== RECORDS FOR THIS EXERCISE
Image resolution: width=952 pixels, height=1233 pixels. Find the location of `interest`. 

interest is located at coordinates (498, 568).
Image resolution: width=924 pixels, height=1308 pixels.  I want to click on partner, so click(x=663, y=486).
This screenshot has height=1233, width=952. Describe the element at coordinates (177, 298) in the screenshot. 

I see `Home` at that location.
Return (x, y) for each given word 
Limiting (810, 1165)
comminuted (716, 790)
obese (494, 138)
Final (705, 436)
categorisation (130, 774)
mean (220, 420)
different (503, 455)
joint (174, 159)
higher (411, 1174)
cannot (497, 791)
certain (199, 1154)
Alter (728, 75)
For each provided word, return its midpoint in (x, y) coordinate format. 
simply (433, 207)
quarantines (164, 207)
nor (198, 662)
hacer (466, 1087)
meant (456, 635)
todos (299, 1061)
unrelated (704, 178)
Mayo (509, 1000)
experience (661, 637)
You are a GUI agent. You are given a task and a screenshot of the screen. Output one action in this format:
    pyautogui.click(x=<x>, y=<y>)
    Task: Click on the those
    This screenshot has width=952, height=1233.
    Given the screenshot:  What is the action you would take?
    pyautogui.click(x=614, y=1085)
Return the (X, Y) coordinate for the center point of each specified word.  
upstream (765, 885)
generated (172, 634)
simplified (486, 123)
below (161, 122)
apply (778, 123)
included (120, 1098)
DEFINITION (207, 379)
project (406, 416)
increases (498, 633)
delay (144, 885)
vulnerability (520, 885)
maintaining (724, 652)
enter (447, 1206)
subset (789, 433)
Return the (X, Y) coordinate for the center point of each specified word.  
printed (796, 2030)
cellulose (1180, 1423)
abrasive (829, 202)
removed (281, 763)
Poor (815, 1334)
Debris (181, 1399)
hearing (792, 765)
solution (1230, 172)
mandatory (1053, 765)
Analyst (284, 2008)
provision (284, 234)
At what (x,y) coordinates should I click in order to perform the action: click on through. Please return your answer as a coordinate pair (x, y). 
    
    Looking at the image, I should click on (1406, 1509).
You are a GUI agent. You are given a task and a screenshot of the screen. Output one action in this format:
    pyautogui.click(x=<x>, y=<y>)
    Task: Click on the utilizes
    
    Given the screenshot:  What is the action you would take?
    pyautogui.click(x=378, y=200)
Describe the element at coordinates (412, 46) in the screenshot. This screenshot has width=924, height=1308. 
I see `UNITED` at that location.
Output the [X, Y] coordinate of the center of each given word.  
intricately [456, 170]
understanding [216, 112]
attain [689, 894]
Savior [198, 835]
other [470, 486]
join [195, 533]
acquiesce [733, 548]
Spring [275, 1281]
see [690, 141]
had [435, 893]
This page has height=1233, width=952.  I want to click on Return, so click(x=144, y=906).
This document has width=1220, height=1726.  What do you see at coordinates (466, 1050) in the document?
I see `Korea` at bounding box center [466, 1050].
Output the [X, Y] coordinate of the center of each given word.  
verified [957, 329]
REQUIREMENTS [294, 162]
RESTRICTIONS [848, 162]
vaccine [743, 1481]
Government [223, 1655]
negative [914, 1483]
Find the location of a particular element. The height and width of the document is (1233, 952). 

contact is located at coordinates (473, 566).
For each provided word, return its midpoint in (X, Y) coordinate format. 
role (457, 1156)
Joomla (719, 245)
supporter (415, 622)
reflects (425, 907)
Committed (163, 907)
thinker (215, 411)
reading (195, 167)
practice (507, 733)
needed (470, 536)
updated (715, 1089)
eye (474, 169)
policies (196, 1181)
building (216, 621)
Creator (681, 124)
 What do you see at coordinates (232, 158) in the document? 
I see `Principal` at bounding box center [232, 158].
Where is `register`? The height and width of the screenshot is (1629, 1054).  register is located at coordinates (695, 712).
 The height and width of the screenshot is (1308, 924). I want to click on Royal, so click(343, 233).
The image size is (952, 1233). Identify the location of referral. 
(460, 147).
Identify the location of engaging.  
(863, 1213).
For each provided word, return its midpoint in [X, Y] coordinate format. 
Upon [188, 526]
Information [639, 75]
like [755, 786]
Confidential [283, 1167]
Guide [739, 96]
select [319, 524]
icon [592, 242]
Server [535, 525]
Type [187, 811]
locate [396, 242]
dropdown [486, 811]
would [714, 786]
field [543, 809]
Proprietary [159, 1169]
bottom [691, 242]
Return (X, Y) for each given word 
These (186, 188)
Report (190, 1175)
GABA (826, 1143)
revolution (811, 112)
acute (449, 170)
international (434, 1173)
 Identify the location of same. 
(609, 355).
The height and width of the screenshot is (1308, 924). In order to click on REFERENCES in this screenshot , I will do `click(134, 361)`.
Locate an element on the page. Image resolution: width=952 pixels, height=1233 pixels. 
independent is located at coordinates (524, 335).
====
## JOB
Reproduce all of the entries, changing each occurrence of "Image resolution" to "Display size" and leaving every other character as it is.

## CORRECT RESPONSE
Display size: width=952 pixels, height=1233 pixels. Find the location of `interest`. 

interest is located at coordinates (498, 568).
Display size: width=924 pixels, height=1308 pixels.  I want to click on partner, so click(x=663, y=486).
This screenshot has height=1233, width=952. Describe the element at coordinates (177, 298) in the screenshot. 

I see `Home` at that location.
Return (x, y) for each given word 
Limiting (810, 1165)
comminuted (716, 790)
obese (494, 138)
Final (705, 436)
categorisation (130, 774)
mean (220, 420)
different (503, 455)
joint (174, 159)
higher (411, 1174)
cannot (497, 791)
certain (199, 1154)
Alter (728, 75)
For each provided word, return its midpoint in (x, y) coordinate format. 
simply (433, 207)
quarantines (164, 207)
nor (198, 662)
hacer (466, 1087)
meant (456, 635)
todos (299, 1061)
unrelated (704, 178)
Mayo (509, 1000)
experience (661, 637)
You are a GUI agent. You are given a task and a screenshot of the screen. Output one action in this format:
    pyautogui.click(x=<x>, y=<y>)
    Task: Click on the those
    This screenshot has width=952, height=1233.
    Given the screenshot:  What is the action you would take?
    pyautogui.click(x=614, y=1085)
Return the (X, Y) coordinate for the center point of each specified word.  
upstream (765, 885)
generated (172, 634)
simplified (486, 123)
below (161, 122)
apply (778, 123)
included (120, 1098)
DEFINITION (207, 379)
project (406, 416)
increases (498, 633)
delay (144, 885)
vulnerability (520, 885)
maintaining (724, 652)
enter (447, 1206)
subset (789, 433)
Return the (X, Y) coordinate for the center point of each specified word.  
printed (796, 2030)
cellulose (1180, 1423)
abrasive (829, 202)
removed (281, 763)
Poor (815, 1334)
Debris (181, 1399)
hearing (792, 765)
solution (1230, 172)
mandatory (1053, 765)
Analyst (284, 2008)
provision (284, 234)
At what (x,y) coordinates should I click in order to perform the action: click on through. Please return your answer as a coordinate pair (x, y). 
    
    Looking at the image, I should click on (1406, 1509).
You are a GUI agent. You are given a task and a screenshot of the screen. Output one action in this format:
    pyautogui.click(x=<x>, y=<y>)
    Task: Click on the utilizes
    
    Given the screenshot:  What is the action you would take?
    pyautogui.click(x=378, y=200)
Describe the element at coordinates (412, 46) in the screenshot. This screenshot has width=924, height=1308. 
I see `UNITED` at that location.
Output the [X, Y] coordinate of the center of each given word.  
intricately [456, 170]
understanding [216, 112]
attain [689, 894]
Savior [198, 835]
other [470, 486]
join [195, 533]
acquiesce [733, 548]
Spring [275, 1281]
see [690, 141]
had [435, 893]
This page has height=1233, width=952.  I want to click on Return, so click(x=144, y=906).
This document has width=1220, height=1726.  What do you see at coordinates (466, 1050) in the document?
I see `Korea` at bounding box center [466, 1050].
Output the [X, Y] coordinate of the center of each given word.  
verified [957, 329]
REQUIREMENTS [294, 162]
RESTRICTIONS [848, 162]
vaccine [743, 1481]
Government [223, 1655]
negative [914, 1483]
Find the location of a particular element. The height and width of the document is (1233, 952). 

contact is located at coordinates (473, 566).
For each provided word, return its midpoint in (X, Y) coordinate format. 
role (457, 1156)
Joomla (719, 245)
supporter (415, 622)
reflects (425, 907)
Committed (163, 907)
thinker (215, 411)
reading (195, 167)
practice (507, 733)
needed (470, 536)
updated (715, 1089)
eye (474, 169)
policies (196, 1181)
building (216, 621)
Creator (681, 124)
 What do you see at coordinates (232, 158) in the document? 
I see `Principal` at bounding box center [232, 158].
Where is `register`? The height and width of the screenshot is (1629, 1054).  register is located at coordinates (695, 712).
 The height and width of the screenshot is (1308, 924). I want to click on Royal, so click(343, 233).
The image size is (952, 1233). Identify the location of referral. 
(460, 147).
Identify the location of engaging.  
(863, 1213).
For each provided word, return its midpoint in [X, Y] coordinate format. 
Upon [188, 526]
Information [639, 75]
like [755, 786]
Confidential [283, 1167]
Guide [739, 96]
select [319, 524]
icon [592, 242]
Server [535, 525]
Type [187, 811]
locate [396, 242]
dropdown [486, 811]
would [714, 786]
field [543, 809]
Proprietary [159, 1169]
bottom [691, 242]
Return (X, Y) for each given word 
These (186, 188)
Report (190, 1175)
GABA (826, 1143)
revolution (811, 112)
acute (449, 170)
international (434, 1173)
 Identify the location of same. 
(609, 355).
The height and width of the screenshot is (1308, 924). In order to click on REFERENCES in this screenshot , I will do `click(134, 361)`.
Locate an element on the page. Display size: width=952 pixels, height=1233 pixels. 
independent is located at coordinates (524, 335).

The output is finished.